* **Provided records**:
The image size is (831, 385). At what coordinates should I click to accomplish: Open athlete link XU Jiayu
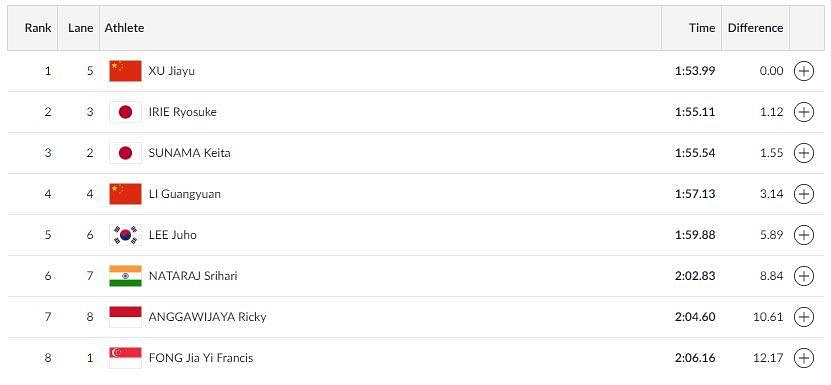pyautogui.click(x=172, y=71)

==

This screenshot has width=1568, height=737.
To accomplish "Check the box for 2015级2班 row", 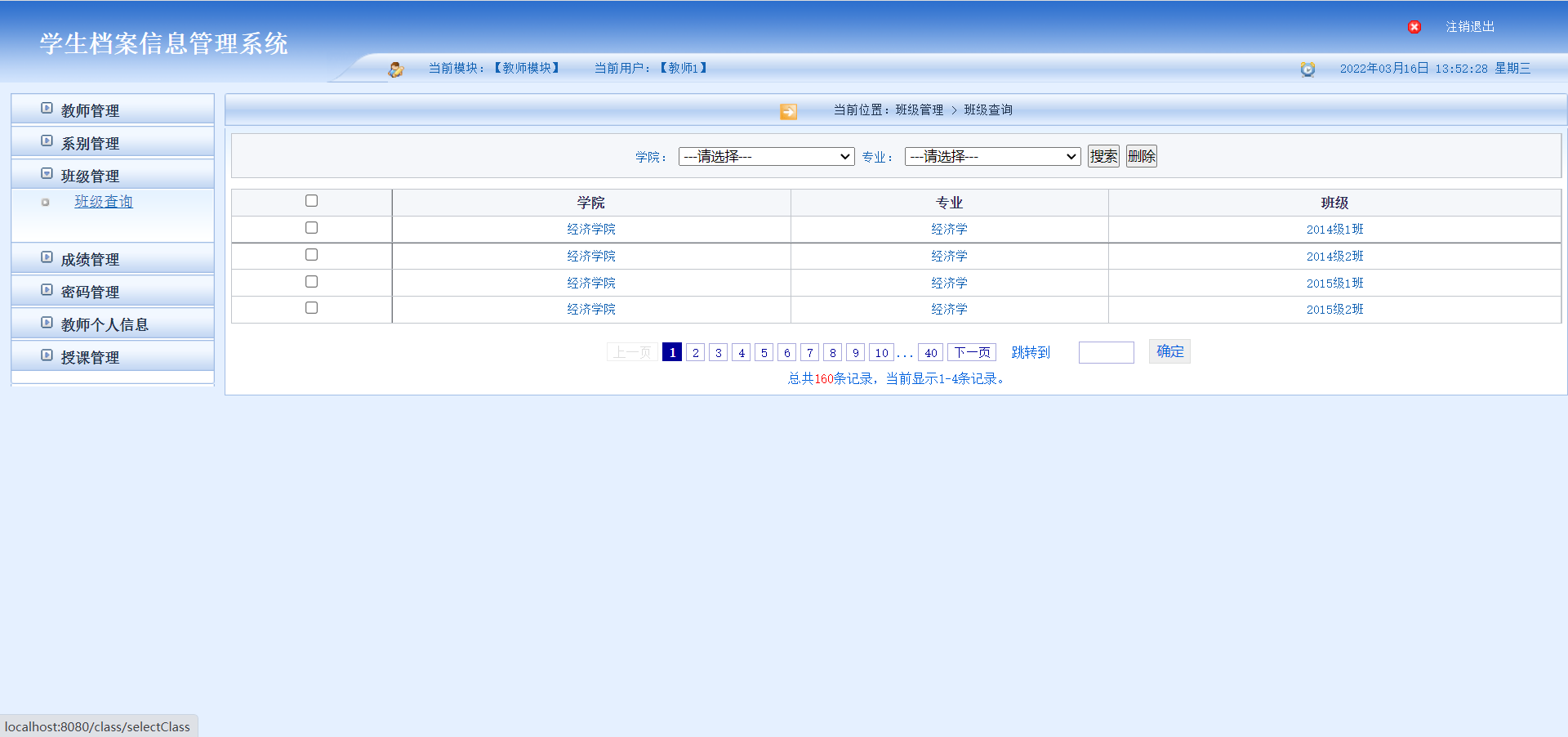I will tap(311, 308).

==

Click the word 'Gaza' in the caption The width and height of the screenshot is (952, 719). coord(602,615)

* **Work to complete**: Count the lines of the material above that contain the word "height", then give only that count.

* **Response for this exercise**: 2